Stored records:
===============

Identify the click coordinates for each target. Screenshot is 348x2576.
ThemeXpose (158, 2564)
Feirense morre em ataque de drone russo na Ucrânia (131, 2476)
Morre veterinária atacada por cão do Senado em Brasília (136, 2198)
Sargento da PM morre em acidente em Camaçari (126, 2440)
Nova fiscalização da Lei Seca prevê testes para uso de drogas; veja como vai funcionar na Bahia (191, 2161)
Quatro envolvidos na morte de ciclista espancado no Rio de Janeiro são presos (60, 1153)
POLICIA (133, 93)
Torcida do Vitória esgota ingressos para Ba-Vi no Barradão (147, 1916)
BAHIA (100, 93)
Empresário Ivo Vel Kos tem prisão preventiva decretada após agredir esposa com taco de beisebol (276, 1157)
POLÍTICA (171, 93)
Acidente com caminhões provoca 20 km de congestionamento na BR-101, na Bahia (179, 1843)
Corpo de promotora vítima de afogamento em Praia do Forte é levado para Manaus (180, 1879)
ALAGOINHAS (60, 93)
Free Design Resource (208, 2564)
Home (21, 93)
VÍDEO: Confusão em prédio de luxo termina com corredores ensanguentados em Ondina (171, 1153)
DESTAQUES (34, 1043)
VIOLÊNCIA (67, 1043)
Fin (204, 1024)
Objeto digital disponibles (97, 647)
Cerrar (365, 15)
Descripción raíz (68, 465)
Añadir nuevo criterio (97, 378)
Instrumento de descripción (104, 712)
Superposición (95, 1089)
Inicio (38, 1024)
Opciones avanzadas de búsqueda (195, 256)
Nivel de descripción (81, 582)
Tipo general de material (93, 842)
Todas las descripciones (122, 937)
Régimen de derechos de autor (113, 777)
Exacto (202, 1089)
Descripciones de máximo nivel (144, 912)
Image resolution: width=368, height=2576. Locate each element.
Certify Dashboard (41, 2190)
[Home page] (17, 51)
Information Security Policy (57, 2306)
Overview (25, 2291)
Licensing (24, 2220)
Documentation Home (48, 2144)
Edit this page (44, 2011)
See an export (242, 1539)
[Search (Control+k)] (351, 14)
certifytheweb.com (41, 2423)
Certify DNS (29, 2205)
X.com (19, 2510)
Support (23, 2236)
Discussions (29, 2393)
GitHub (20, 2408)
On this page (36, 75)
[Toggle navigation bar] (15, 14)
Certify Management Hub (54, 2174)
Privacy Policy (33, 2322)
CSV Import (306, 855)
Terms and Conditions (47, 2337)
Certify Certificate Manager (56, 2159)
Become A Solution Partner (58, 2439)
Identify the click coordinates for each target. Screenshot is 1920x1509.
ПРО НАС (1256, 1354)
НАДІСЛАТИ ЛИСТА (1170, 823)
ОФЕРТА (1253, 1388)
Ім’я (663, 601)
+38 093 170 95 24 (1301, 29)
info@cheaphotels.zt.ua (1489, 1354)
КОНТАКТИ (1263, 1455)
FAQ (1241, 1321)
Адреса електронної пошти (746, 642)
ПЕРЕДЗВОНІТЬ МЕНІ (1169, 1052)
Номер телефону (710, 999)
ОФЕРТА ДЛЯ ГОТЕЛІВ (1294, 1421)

===============

(PROBLEM TO SOLVE)
Could you filter the entries above for lines holding the string "target" and copy them?

(RESPONSE TO THE EXERCISE)
Identify the click coordinates for each target. Screenshot is 348x2576.
Identify the click coordinates for each target. Screenshot is 1920x1509.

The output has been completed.